Menos Excel, mais cozinha
“Sou muito apaixonado pela cozinha, sempre fui, desde muito novo, mas a vida foi-me levando para áreas diferentes na cozinha e inevitavelmente, quando se tem mais do que um espaço, começamos a adquirir funções mais administrativas, começamos a sentar-nos mais numa cadeira, a viver mais o Excel e outras ferramentas, e vamo-nos afastando, muitas vezes até inconscientemente e silenciosamente, da cozinha”, conta. “Graças à pandemia, eu apercebi-me que não era por aí o meu futuro, até porque tenho sócios competentes o suficiente para fazer essa parte bastante melhor do que eu e, por isso, optei por recentrar-me outra vez na cozinha”, acrescenta, respondendo-nos, sem hesitar, que em nenhum momento se sentiu vítima do seu sucesso. “Fui fazendo aquilo que quis e com o discernimento que fui tendo na altura, mas tenho hoje a clara noção de que quero dedicar mais tempo a esta área”, reforça o chef.
Para trás, ficam também histórias, ou lições, como aquela que em 2019 deixou tudo a falar sorrateiramente (ou nem tanto) da ida do chef Kiko a Marte, um mal-entendido que ganhou proporções de “grande mentira”. “Aprendi, principalmente, a não levar as coisas tão a sério. Eu acho que não estive bem nesse episódio, e é bom admitir as coisas”, confessa, deixando claro, no entanto, que não houve qualquer mentira, muito menos intenção de enganar seja quem for. “Aquilo ganhou uma proporção completamente descontrolada. Começou aquele ‘bafafa’ e a maior parte das pessoas ficou a achar que era uma mentira, que eu não tinha feito concurso nenhum, que tinha criado uma história e que tinha sido uma tanga de todo o tamanho. Agora perguntas: fizeste o concurso? Fiz. Ganhaste o concurso? Ganhei. O concurso era um concurso sério? Era”, explica, admitindo a dificuldade de recordar esses tempos. “Isto não sou eu, eu nunca precisei de andar aqui a tentar encontrar pessoas”, garante, mostrando-se mais maduro e confiante.

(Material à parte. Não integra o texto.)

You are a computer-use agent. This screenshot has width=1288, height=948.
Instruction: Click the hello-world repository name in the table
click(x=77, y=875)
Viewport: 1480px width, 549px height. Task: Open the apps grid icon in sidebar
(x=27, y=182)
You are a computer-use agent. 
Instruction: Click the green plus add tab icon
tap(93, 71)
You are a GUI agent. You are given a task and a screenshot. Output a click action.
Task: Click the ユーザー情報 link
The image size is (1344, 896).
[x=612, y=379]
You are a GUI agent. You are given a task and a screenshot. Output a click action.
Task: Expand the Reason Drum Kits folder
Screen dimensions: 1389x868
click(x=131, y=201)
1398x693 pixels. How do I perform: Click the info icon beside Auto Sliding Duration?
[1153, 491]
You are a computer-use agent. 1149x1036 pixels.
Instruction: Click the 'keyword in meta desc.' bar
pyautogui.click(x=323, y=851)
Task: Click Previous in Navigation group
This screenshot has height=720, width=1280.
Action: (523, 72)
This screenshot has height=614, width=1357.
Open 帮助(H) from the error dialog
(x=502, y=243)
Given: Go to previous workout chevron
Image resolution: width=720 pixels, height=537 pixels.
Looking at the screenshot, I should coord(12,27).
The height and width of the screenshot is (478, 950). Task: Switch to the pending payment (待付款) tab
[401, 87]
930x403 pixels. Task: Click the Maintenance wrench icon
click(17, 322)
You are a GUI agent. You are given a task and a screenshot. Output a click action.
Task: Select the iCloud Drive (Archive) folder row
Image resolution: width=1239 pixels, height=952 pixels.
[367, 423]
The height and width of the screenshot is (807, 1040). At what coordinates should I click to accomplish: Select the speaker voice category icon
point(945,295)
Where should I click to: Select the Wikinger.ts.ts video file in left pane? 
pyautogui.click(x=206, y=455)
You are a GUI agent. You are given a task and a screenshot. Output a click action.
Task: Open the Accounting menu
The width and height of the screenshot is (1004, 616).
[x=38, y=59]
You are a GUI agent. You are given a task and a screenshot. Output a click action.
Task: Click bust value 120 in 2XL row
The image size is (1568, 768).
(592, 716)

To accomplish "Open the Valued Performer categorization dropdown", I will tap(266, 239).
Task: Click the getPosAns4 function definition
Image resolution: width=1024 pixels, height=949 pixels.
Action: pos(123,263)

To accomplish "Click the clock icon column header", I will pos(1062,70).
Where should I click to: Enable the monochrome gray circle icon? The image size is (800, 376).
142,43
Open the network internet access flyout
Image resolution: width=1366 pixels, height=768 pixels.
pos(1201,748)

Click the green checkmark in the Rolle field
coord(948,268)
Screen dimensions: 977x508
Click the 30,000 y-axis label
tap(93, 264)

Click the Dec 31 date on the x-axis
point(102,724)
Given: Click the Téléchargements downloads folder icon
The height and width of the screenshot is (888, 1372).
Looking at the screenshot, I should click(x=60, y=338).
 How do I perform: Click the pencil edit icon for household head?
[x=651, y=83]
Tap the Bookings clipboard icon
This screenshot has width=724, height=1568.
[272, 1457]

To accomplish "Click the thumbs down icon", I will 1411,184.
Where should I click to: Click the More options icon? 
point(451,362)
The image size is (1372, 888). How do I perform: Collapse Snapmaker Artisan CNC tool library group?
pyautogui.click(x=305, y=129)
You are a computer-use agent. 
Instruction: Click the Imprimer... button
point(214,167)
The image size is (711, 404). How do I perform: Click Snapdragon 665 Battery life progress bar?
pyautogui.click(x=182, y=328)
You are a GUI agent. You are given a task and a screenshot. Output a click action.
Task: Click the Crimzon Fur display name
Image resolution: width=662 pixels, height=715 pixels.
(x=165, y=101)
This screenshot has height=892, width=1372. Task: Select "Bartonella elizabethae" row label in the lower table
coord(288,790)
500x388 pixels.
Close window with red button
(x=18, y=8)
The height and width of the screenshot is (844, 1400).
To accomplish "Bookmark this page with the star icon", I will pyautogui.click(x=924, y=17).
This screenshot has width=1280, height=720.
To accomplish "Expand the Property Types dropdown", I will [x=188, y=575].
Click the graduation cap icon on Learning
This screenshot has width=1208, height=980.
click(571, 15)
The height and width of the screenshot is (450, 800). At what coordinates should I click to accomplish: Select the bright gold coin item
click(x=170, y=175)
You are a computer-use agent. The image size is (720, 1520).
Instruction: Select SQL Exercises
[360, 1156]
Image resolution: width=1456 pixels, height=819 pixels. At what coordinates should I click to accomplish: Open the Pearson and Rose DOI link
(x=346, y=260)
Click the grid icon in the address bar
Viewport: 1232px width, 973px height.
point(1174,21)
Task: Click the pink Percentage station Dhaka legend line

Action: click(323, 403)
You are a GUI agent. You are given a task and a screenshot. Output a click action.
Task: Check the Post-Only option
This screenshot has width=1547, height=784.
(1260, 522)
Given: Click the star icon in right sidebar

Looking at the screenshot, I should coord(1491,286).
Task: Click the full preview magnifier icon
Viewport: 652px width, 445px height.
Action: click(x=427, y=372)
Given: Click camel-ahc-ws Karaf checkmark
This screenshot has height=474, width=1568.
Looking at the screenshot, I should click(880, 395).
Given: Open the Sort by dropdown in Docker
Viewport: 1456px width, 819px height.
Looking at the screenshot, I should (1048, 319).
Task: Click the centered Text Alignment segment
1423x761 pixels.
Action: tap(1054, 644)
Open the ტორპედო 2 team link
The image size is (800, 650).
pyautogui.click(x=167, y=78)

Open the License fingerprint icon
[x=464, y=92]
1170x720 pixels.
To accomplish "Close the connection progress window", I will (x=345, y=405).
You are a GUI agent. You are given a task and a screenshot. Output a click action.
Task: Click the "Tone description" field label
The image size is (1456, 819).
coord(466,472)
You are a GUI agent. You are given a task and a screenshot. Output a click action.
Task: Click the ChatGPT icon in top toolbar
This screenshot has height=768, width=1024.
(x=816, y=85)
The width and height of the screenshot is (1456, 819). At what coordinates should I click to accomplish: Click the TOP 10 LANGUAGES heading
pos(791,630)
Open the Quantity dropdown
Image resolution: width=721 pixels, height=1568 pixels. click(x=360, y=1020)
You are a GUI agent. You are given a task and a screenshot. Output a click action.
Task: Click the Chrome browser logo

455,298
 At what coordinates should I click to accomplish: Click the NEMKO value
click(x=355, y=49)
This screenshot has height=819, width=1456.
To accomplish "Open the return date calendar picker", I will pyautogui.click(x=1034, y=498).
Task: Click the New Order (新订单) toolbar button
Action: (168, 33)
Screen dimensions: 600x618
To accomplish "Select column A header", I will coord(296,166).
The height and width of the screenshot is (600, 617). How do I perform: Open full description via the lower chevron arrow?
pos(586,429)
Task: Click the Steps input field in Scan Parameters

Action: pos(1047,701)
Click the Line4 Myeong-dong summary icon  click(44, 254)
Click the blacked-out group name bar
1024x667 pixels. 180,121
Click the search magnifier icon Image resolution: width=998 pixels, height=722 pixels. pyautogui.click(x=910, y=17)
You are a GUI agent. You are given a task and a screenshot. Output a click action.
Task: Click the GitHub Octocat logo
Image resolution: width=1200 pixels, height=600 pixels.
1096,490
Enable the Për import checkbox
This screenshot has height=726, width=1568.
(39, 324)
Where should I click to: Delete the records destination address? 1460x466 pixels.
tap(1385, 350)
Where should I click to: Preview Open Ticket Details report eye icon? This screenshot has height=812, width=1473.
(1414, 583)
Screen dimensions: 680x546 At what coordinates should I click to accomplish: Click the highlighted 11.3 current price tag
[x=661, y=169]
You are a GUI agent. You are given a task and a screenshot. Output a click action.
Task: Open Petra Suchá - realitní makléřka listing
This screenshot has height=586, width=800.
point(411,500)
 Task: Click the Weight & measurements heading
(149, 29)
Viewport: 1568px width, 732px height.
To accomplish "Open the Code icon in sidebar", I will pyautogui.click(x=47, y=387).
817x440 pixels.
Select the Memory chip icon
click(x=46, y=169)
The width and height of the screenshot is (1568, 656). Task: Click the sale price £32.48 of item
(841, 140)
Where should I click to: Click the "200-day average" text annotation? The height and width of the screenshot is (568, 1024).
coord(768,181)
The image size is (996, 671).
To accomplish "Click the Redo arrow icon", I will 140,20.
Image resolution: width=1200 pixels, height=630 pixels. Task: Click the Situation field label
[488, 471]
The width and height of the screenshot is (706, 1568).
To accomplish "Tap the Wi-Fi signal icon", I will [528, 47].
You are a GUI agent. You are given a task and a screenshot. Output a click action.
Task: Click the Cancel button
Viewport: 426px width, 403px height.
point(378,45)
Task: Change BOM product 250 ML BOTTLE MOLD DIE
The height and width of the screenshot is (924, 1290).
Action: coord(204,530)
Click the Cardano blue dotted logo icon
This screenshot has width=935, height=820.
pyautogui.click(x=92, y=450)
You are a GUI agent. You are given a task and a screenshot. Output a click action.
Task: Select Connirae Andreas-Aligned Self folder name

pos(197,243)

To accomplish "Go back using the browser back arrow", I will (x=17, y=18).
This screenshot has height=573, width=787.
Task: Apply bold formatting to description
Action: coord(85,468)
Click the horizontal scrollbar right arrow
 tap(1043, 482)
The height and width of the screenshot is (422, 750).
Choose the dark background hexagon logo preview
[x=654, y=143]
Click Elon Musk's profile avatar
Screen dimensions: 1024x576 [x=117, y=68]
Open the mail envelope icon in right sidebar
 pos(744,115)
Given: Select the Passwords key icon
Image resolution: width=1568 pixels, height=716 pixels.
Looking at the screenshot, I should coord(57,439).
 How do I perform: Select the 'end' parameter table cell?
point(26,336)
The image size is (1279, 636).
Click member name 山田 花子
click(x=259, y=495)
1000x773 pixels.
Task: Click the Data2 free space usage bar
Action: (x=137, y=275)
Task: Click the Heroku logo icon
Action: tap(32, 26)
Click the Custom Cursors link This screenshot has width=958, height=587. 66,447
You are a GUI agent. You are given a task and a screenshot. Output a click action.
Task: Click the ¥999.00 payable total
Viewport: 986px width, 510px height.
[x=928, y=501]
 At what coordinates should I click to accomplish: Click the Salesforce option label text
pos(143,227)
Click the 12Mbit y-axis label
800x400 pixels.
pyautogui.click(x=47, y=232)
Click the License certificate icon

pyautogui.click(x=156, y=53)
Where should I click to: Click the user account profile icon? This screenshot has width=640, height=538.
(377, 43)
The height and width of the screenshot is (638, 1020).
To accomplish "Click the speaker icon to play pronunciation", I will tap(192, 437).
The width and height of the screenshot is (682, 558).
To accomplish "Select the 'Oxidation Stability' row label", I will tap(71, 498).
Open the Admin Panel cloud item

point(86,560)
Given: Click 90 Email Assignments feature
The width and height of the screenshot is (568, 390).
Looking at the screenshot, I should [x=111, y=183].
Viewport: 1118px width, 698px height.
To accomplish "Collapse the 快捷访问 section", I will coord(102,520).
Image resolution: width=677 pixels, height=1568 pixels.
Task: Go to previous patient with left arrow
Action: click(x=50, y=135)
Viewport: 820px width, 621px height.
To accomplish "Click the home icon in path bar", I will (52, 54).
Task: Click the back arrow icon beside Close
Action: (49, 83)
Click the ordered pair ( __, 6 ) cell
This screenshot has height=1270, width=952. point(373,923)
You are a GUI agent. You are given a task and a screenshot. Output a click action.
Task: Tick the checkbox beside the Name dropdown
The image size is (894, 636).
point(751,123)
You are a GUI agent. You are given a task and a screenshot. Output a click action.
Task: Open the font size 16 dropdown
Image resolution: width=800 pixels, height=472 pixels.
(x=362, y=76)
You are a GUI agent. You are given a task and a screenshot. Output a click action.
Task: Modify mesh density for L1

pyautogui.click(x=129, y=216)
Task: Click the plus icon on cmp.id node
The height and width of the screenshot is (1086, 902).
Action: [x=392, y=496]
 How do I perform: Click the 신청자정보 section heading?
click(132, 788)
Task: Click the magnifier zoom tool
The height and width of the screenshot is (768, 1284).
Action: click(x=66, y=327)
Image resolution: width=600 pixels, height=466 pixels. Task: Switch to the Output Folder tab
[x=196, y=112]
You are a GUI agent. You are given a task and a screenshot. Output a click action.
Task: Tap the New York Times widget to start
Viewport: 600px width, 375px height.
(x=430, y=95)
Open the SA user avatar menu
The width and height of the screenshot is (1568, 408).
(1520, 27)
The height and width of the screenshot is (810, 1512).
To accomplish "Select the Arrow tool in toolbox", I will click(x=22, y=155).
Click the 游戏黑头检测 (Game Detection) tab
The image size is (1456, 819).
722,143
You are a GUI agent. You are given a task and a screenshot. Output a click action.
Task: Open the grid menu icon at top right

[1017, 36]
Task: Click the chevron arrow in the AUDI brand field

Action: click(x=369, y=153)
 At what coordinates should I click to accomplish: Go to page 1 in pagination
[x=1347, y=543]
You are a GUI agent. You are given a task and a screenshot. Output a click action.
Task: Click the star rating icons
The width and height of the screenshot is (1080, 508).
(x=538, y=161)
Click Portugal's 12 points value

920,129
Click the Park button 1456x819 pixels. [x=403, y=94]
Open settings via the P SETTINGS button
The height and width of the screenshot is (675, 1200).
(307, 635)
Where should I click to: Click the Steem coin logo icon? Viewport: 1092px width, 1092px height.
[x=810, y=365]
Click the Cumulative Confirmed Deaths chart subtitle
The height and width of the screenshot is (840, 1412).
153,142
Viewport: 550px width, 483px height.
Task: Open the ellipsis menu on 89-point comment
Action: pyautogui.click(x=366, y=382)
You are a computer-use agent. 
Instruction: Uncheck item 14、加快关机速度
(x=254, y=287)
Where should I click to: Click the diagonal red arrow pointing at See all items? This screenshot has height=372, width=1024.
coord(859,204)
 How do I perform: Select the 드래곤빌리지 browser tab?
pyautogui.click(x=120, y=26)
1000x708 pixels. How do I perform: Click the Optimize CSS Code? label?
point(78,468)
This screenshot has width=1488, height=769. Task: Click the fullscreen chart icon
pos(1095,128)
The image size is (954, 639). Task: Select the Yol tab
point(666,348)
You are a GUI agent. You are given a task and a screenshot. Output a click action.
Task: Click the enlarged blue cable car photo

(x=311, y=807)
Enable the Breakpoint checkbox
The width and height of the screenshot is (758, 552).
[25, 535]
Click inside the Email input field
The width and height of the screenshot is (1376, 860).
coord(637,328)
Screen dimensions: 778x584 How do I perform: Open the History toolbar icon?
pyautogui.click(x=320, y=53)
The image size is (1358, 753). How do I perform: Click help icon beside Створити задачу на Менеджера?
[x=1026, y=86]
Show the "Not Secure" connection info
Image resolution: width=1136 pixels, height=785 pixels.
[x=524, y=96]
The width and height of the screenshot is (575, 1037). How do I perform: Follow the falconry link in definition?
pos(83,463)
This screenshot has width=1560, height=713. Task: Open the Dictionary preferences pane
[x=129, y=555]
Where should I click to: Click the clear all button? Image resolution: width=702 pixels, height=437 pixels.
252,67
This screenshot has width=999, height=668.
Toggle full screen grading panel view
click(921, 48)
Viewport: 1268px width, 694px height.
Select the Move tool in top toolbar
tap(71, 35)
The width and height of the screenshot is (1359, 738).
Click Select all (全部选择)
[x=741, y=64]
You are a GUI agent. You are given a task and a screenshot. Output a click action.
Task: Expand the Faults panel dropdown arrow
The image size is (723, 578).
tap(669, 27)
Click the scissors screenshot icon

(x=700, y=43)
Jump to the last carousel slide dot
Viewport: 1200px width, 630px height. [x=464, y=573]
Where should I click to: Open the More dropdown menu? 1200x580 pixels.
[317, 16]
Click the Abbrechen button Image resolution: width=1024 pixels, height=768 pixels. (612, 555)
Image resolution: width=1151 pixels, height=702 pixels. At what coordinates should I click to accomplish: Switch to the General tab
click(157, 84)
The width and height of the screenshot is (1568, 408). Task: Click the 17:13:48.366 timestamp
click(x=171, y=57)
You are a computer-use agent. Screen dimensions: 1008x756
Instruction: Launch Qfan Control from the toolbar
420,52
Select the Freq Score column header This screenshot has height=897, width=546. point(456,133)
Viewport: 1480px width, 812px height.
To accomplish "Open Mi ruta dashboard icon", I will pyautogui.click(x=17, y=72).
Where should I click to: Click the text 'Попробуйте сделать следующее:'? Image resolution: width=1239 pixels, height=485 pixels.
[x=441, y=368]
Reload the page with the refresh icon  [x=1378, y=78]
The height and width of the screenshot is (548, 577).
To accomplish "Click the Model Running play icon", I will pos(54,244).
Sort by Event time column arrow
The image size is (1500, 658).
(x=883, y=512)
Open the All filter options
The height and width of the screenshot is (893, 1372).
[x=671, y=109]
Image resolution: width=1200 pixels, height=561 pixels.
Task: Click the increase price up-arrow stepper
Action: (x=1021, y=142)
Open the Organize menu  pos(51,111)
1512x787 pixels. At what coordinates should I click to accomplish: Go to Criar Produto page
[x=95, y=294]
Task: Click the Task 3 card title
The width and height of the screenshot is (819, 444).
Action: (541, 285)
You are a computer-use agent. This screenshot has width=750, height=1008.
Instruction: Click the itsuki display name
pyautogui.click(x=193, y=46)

Talvez por isso também, a vontade de dar o passo arrojado que está prestes a dar. “Tenho maturidade e know-how de cozinha para fazer isto, e digo isto com muita humildade. Acho que a maior parte dos meus colegas da área dirão isto por baixo. Um dia disse ao Henrique [Sá Pessoa], ao [Vítor] Sobral, ao Zé [Avillez]: vou mandar-me para outros voos. E eles: não sei porque é que ainda não mandaste, é só quereres. Eu não acho que seja só querer, é querer e fazer. Mas dentro desta área, diria que os meus colegas me reconhecem como alguém que no dia em que quiser, vai fazer”, conclui. “Acho que é isto que é o giro da cozinha e da vida e estou numa fase óptima.”